Field Guide to Kleptoparasitism

by Braydon Beaulieu

(Deathmatch 2011)

I stole my neighbour’s newspaper this morning. He has never noticed my compound eyes or mandibles. I click my jaws behind the hedge dividing our yards while he lathers his black Maserati. White suds on black. Like letters shining through white splashes. Or maybe I have it backward. Bastard.

When I skimmed my loot at 6:46 in the morning, I cut out a picture of MAY, Elizabeth Diane (nee Foster) from the obits. It’s in my back pocket. Her photograph smells like a pistachio shell. The rest of the newspaper is in a box in a drawer in the linen closet of my bathroom. My bathroom does not smell like pistachio, but of cinnamon and stale shit. My neighbour’s: Cherries and lavender. His Maserati wavers under cascades of hose water.

I turn and march toward my sandy hill. “Tony, buddy,” I hear from behind me. “What’s shakin’, bacon?” I have been caught as a liar and a thief. My tongue is plastered to the roof of my mouth, my breath comes in spastic jerks. All my legs have gone rigid. I must turn. I must somehow make myself turn.

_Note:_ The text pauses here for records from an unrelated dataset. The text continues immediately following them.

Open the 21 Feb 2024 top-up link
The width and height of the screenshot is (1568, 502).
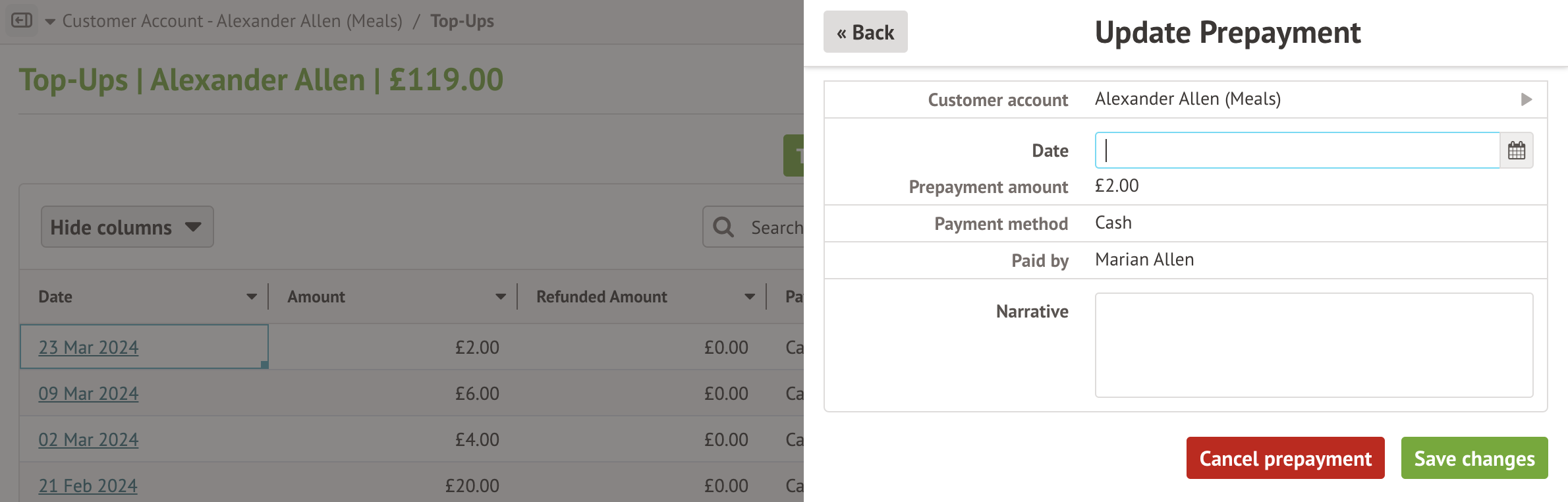pos(88,486)
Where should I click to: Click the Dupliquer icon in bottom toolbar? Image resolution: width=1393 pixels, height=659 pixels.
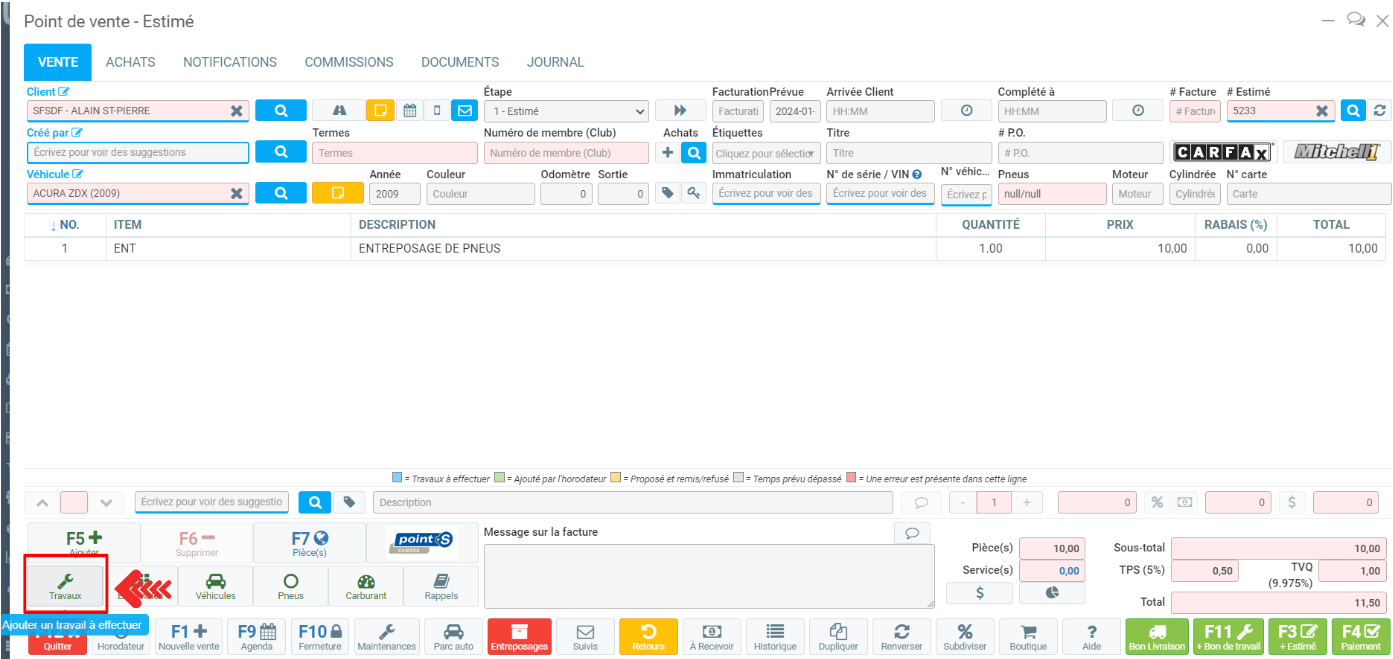coord(838,636)
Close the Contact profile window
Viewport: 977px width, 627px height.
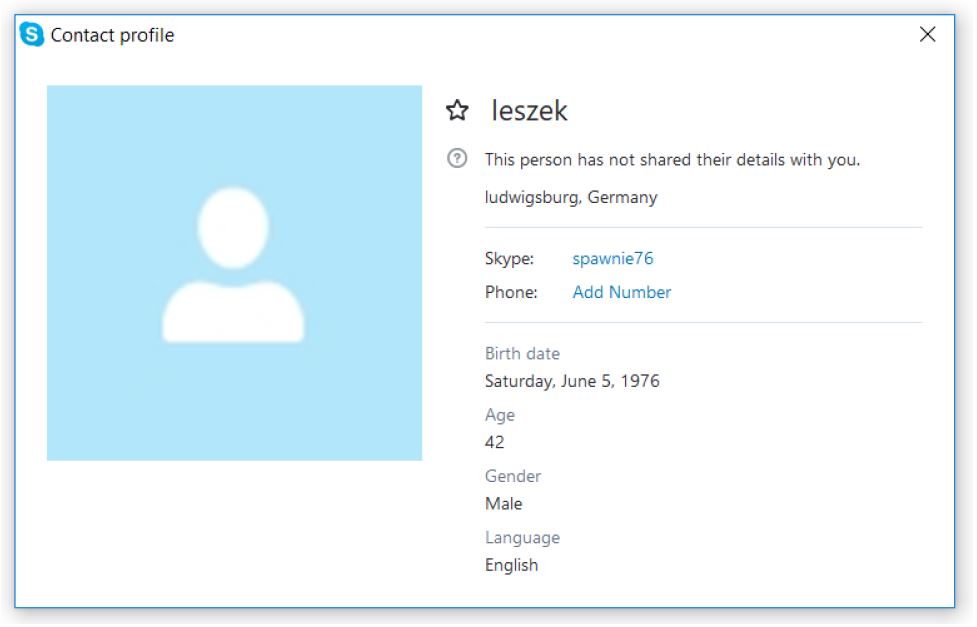pyautogui.click(x=927, y=35)
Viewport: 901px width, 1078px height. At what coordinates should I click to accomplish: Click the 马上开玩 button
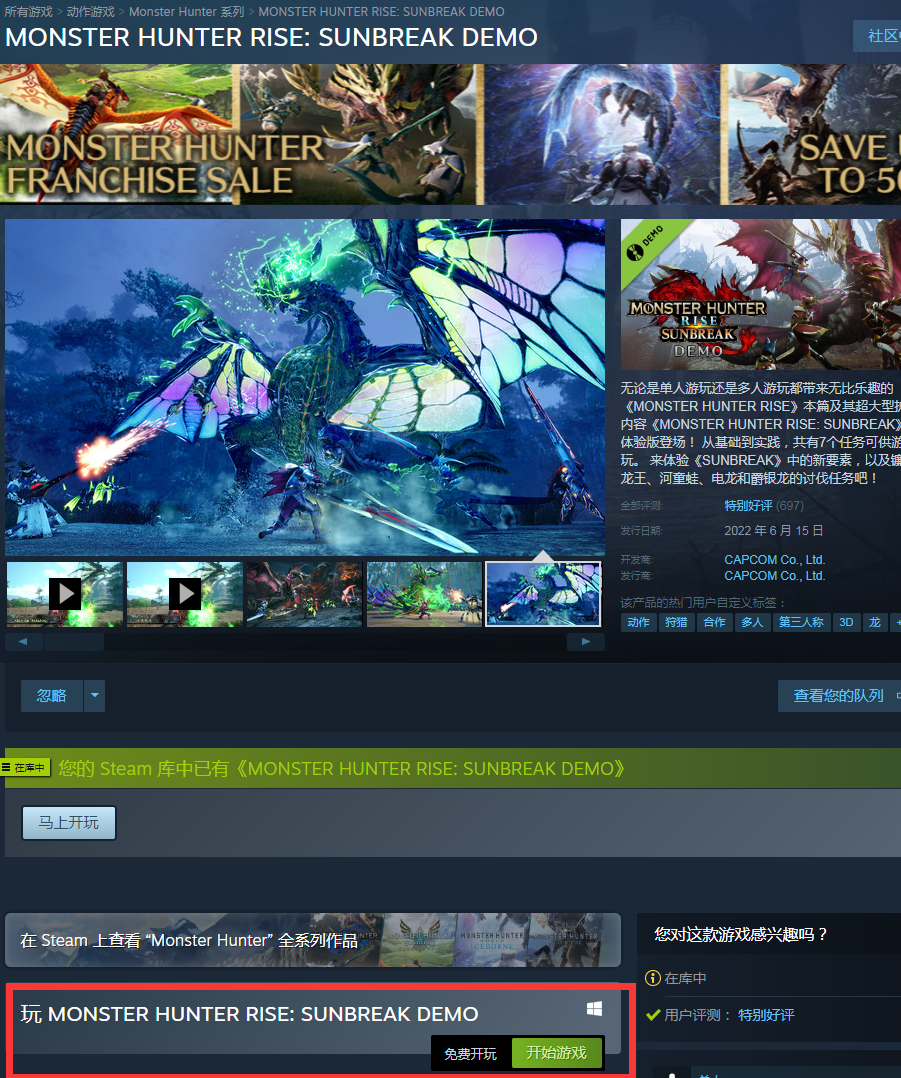pos(69,823)
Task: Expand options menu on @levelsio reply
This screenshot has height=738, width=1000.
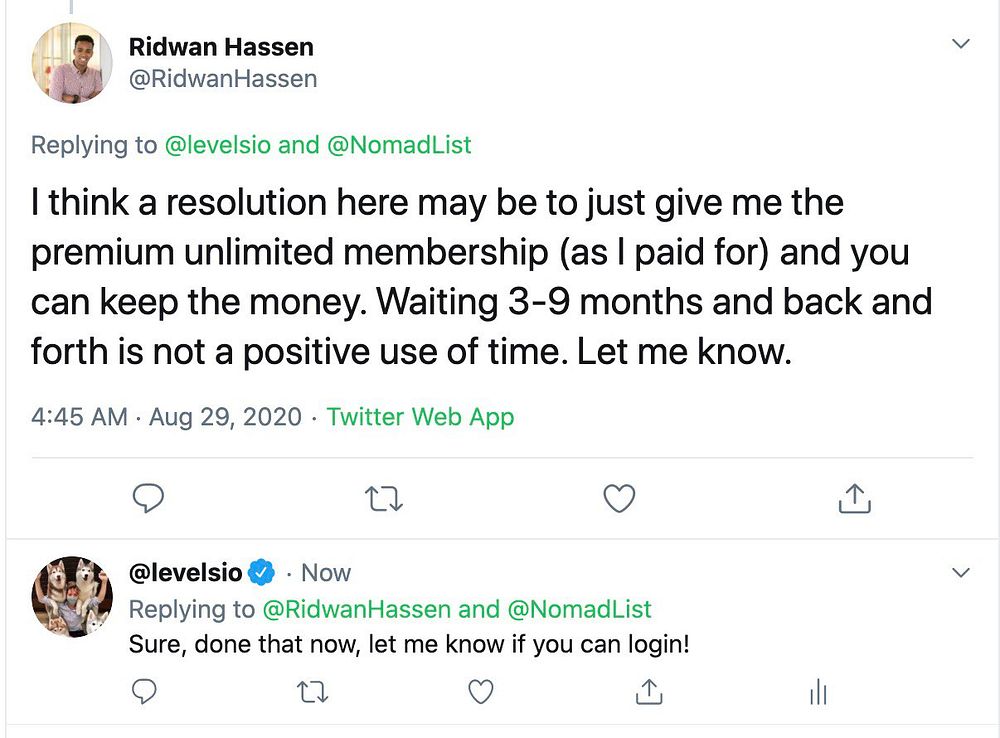Action: (x=960, y=573)
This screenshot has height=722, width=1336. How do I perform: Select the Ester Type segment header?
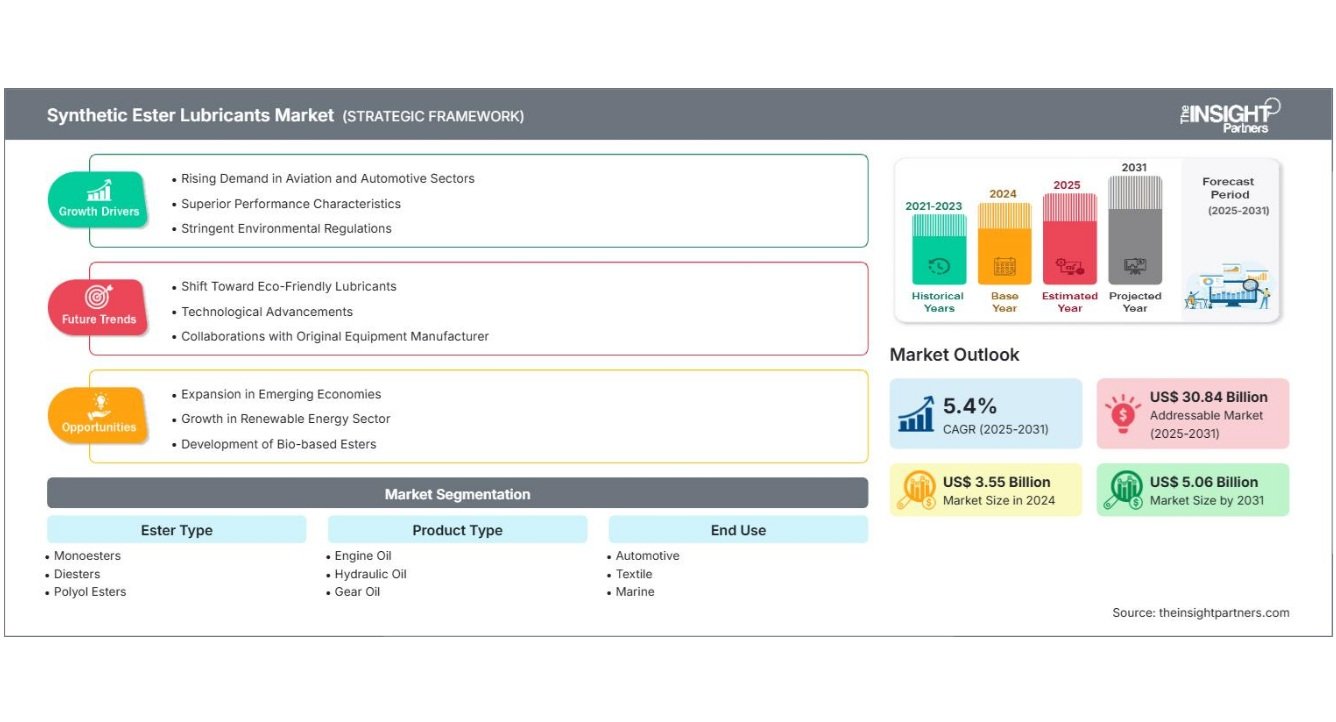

“Wayyyynne,” I say, turning with an extravagant flourish of my forelegs. “Loving the new car. What’s the make, eh? Ferrari?”

“Close,” he laughs, grabbing his belly like a fucking cockroach Santa Claus. “Maserati,” he says with a ridiculously overblown Italian accent. He would sound like the Godfather, if the Godfather were bloated and insignificant and scavenging along the floor for cherry pits.

“Niiiiiiiiiiccce.”

“Hey, buddy,” he says, gesturing me to him with a one antenna and interrupting the hose’s ejaculation with the other. I approach the hedge, extending my thorax over its leaves. “You get your newspaper this morning?”

This is my opportunity to solidify my alibi. If the prick thinks that I get the newspaper daily, he will not suspect me of stealing his. I nod my head. Pull the clipping from my back pocket.

“I did.” I hand him the clipping. “My sister.”

“You’ve got a thirteen-year old sister?”

“Had. Half-sister.” I snatch the monochrome obituary and stuff it back into my jeans.

“So. You see anything, you know, strange this morning?”

“My phone’s ringing inside,” I say. My antennae droop and I stick out my bottom lip. “I really have to go get that. It’s probably my mother, calling about funeral arrangements.”

“Listen, buddy, you take it easy, all right? And hey, Tony, keep an eye out tomorrow morning. You know, for the newspaper thief. Nasty fuckin’ parasite.”

“Yes,” I say as I skitter back into my nest. “Let me know if you net him. I’d like to come over and give him a piece of my mind. Squish him under my heel. Fucking parasite.”

I tunnel into my nest, closing the door behind me, and spill pocketfuls of beer caps onto my bed, rooting through them with my antennae. I taste the alcohol clinging to their underbellies. Hops and barley and a hint of lime on one. At a barbeque, a man once gave me a beer with a pickle slice shoved down the bottleneck. I stole the ties from his living room curtains and slept with his daughter. Her name was Angela.

I pull MAY, Elizabeth Diane (nee Foster) from my back pocket. I wonder how her last name changed if she died at thirteen. Her mother must have remarried, changing her daughter’s surname with her own. I drop the clipping next to the bottlecaps and squat to remove a cherrywood chest from underneath the bed. The lock unclicks, sends my mandibles into a frenzy of snapping echoes. I open the lid and place the newspaper clipping on top of Angela’s panties, next to a jar full of robin’s eggs.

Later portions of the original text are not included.